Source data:
^^^^^^^^^^^^^^^^
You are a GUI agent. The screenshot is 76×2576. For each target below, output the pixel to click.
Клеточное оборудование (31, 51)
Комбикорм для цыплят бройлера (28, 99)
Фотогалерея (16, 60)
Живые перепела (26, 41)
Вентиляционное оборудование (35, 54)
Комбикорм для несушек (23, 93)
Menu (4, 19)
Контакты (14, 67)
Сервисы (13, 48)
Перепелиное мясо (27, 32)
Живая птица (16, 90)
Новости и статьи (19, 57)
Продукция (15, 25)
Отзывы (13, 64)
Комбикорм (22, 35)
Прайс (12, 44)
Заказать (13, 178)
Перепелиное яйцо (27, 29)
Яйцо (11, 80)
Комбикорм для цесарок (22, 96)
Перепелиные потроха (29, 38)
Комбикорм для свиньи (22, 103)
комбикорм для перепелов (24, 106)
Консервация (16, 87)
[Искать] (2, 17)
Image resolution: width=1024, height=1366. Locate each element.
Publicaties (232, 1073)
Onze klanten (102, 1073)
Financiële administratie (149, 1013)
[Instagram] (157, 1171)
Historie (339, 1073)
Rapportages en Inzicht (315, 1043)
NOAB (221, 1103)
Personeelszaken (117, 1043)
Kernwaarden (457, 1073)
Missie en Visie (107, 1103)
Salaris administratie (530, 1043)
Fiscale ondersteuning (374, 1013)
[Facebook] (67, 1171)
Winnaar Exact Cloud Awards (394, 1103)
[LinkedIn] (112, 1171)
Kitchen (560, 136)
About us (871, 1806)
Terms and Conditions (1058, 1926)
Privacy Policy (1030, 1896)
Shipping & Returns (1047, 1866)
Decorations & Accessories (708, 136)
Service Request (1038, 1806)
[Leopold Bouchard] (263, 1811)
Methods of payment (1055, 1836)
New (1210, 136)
^^^^^^^^^^^^^^^^
Write out the lines from the one containing "[Facebook] (67, 1171)" through the last line of the records above. Include both of those lines and nothing else.

[Facebook] (67, 1171)
Winnaar Exact Cloud Awards (394, 1103)
[LinkedIn] (112, 1171)
Kitchen (560, 136)
About us (871, 1806)
Terms and Conditions (1058, 1926)
Privacy Policy (1030, 1896)
Shipping & Returns (1047, 1866)
Decorations & Accessories (708, 136)
Service Request (1038, 1806)
[Leopold Bouchard] (263, 1811)
Methods of payment (1055, 1836)
New (1210, 136)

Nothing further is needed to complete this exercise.